## 指示
1) 新井奥邃の言葉を扱う本文抜粋のうち、「カテゴリー: 新井奥邃」から「こない傷つけ殺してしまう。」」までの部分をそのまま書き写してください。
2) 新井奥邃の言葉を扱う本文抜粋によると、冷笑はどのような心に生じますか。
3) 新井奥邃の言葉を扱う本文抜粋を、最後の文の後から書き継いでください。

## 本文抜粋

>>>

カテゴリー: 新井奥邃

  • 「人の性は愛を以て息し、其情は愛を以て伸ぶ。将に伸びんとするの情、若し冷笑の風に遭はば、乃ち萎縮せむ。冷笑は枉曲の心に生じ、人と己を併せて害す。」

    「人の性は愛を以て息し、其情は愛を以て伸ぶ。将に伸びんとするの情、若し冷笑の風に遭はば、乃ち萎縮せむ。冷笑は枉曲の心に生じ、人と己を併せて害す。」

    新井奥邃、『聖言』、46

    「人間の心やいのちは愛によって生き、また育まれる。その感情やのぞみも愛によって伸び広がりまっすぐになる。いままさに伸びようとする心に、もし冷笑の風にあえば、たちまち萎縮してしまう。冷笑は心のねじまがったひとの心に生じ、他人と自分自身との両方をそこない傷つけ殺してしまう。」

     「冷笑の風」とは「あざけりわらうこと」でしょう。人を馬鹿にし、低く、劣っていると見ることです。そうして自分は賢い、正しいとする卑怯な心です。これは愛とは正反対の心です。これでは人を育てることができません。また人だけではなく自分自身をも損ない傷つけてしまい、最終的には殺してしまうでしょう。冷笑する人は、結局自分自身を殺してしまうのです。

<<<

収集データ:
>>>

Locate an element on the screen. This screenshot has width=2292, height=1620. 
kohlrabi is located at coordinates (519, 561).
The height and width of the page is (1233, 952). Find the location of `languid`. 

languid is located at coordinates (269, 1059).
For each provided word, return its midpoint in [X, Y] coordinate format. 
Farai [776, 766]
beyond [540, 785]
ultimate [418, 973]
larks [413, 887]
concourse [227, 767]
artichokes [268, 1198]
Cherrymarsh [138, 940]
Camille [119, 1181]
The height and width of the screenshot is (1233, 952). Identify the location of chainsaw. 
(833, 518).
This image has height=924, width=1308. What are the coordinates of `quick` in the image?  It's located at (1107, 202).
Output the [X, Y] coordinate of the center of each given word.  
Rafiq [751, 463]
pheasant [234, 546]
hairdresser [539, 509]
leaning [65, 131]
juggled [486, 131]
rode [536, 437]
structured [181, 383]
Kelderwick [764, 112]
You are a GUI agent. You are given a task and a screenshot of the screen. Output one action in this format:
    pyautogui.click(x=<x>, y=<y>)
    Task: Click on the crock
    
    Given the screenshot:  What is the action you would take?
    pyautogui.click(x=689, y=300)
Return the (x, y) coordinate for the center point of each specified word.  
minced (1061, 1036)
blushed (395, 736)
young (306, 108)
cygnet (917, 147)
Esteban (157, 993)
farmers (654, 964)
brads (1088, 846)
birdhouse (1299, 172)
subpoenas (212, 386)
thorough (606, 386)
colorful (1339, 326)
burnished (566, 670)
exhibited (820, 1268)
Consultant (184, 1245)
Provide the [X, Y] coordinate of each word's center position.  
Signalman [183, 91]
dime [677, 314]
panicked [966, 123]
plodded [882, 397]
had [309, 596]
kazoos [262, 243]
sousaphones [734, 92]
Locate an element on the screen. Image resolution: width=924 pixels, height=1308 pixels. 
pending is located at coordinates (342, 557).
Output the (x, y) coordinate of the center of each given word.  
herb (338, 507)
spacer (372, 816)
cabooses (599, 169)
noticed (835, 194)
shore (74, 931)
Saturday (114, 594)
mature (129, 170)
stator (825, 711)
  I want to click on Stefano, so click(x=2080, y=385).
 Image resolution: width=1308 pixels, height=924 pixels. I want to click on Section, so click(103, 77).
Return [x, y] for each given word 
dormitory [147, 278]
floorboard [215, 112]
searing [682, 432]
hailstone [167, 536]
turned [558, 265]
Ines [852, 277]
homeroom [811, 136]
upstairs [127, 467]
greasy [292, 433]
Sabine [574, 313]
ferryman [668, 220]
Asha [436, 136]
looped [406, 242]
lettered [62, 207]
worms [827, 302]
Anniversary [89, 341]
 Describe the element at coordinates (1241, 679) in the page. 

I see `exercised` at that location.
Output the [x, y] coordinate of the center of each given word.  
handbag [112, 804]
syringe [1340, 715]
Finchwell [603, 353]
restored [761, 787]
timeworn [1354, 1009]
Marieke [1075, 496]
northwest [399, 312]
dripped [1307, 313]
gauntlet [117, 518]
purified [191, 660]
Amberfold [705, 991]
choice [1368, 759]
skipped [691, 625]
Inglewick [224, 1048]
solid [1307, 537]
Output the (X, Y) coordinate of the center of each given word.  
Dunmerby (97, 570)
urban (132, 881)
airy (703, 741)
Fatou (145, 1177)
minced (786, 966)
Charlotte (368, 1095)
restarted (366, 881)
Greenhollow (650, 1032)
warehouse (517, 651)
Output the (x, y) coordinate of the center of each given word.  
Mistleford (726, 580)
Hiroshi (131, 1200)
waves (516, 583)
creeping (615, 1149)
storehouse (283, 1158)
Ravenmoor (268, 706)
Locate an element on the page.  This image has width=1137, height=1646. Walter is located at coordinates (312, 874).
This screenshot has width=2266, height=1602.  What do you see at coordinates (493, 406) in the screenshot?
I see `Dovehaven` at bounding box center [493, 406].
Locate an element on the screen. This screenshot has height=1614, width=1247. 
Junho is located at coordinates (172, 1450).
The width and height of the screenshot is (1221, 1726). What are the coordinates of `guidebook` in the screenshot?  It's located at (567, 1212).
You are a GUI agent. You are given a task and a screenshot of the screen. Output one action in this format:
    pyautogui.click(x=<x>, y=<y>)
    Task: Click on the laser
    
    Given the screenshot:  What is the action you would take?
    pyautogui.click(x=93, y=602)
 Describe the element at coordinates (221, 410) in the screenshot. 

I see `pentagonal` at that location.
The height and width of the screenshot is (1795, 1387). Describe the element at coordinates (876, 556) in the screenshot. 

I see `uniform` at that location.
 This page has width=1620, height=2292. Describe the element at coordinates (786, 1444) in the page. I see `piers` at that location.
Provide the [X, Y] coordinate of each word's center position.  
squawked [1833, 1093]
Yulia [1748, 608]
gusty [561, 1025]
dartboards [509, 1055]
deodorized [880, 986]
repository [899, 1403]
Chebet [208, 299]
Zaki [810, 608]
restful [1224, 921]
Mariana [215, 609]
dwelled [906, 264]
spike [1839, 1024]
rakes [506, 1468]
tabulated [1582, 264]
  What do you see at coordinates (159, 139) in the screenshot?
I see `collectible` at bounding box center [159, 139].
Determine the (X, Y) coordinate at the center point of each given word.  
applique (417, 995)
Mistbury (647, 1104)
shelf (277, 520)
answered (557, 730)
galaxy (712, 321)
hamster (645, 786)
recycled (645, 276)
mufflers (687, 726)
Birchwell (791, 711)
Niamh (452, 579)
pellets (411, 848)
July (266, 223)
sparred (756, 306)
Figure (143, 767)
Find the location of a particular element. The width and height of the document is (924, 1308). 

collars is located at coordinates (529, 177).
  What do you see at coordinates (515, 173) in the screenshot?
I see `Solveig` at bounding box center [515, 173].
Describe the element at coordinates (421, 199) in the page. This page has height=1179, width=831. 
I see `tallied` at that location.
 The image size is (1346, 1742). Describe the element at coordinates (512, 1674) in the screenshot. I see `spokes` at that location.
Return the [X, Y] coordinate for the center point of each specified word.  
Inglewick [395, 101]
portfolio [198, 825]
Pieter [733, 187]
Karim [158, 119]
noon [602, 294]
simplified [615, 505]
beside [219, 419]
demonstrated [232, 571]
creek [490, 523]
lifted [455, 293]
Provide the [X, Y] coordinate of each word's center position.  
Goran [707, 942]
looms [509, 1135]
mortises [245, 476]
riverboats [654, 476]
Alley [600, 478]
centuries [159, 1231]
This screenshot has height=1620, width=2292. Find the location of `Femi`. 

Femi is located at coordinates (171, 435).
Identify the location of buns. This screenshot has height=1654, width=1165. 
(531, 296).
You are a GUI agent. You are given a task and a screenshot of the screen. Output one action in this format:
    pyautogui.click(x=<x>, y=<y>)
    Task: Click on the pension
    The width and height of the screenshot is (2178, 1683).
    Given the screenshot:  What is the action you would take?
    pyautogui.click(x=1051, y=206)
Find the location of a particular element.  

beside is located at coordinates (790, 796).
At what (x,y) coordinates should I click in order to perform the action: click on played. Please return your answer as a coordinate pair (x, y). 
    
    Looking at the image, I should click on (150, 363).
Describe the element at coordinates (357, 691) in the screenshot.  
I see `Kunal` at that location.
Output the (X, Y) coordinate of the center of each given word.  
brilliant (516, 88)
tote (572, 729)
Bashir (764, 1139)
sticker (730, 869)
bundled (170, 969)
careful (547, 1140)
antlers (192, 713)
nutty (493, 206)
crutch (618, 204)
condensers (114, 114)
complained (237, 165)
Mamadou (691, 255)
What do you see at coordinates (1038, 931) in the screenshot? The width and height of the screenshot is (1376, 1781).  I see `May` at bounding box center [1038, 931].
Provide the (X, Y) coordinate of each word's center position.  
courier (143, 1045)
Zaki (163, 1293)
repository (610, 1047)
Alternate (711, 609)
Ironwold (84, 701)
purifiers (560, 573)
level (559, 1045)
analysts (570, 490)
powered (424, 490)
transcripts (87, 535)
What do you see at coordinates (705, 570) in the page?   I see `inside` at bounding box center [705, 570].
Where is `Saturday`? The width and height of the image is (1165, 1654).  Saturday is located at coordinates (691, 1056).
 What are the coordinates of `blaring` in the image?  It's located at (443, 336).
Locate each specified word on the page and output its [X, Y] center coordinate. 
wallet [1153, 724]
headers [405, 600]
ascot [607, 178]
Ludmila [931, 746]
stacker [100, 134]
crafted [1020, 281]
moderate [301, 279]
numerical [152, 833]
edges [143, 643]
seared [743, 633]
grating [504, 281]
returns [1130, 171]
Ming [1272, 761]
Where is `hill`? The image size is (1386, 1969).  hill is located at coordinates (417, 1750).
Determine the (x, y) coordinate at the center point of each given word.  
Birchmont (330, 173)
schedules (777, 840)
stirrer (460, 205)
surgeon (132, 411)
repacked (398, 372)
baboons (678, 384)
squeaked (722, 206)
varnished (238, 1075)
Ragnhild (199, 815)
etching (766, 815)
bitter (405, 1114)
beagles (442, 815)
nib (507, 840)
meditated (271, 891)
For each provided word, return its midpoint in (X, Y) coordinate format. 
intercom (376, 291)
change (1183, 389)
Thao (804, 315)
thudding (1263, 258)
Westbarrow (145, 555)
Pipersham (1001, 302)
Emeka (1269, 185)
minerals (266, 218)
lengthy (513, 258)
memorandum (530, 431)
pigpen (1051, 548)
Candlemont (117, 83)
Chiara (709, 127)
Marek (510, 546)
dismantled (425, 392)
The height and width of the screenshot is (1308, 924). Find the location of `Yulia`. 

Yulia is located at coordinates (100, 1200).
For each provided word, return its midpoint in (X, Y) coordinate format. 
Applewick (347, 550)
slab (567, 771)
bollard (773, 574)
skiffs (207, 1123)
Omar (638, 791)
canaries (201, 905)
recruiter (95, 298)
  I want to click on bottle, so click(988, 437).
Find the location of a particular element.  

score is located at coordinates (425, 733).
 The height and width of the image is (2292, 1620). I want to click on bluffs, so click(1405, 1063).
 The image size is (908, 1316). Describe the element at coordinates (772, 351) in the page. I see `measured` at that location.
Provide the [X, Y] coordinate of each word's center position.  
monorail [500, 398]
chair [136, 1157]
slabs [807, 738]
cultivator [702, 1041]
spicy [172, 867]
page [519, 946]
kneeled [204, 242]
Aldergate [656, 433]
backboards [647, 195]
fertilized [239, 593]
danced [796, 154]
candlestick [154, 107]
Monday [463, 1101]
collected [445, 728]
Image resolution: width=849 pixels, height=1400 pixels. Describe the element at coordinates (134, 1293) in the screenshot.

<<<

## 解答
1)
カテゴリー: 新井奥邃

  • 「人の性は愛を以て息し、其情は愛を以て伸ぶ。将に伸びんとするの情、若し冷笑の風に遭はば、乃ち萎縮せむ。冷笑は枉曲の心に生じ、人と己を併せて害す。」

    「人の性は愛を以て息し、其情は愛を以て伸ぶ。将に伸びんとするの情、若し冷笑の風に遭はば、乃ち萎縮せむ。冷笑は枉曲の心に生じ、人と己を併せて害す。」

    新井奥邃、『聖言』、46

    「人間の心やいのちは愛によって生き、また育まれる。その感情やのぞみも愛によって伸び広がりまっすぐになる。いままさに伸びようとする心に、もし冷笑の風にあえば、たちまち萎縮してしまう。冷笑は心のねじまがったひとの心に生じ、他人と自分自身との両方をそこない傷つけ殺してしまう。」

2) 枉曲の心（心のねじまがったひとの心）に生じます。

3)
     人を育てるのは「愛」です。心も体もみな愛によってはぐくまれ成長するのです。もし豊かな人生を歩みたいと願うならば、ただひたすら愛に生きることです。

    〔聖書の個所〕

    愛する人々よ。私たちの主イエス・キリストの使徒たちが、前もって語ったことばを思い起こしてください。彼らはあなたがたにこう言いました。「終わりの時には、自分の不敬虔な欲望のままにふるまう、あざける者どもが現われる。」この人たちは、御霊を持たず、分裂を起こし、生まれつきのままの人間です。しかし、愛する人々よ。あなたがたは、自分の持っている最も聖い信仰の上に自分自身を築き上げ、聖霊によって祈り、神の愛のうちに自分自身を保ち、永遠のいのちに至らせる、私たちの主イエス・キリストのあわれみを待ち望みなさい。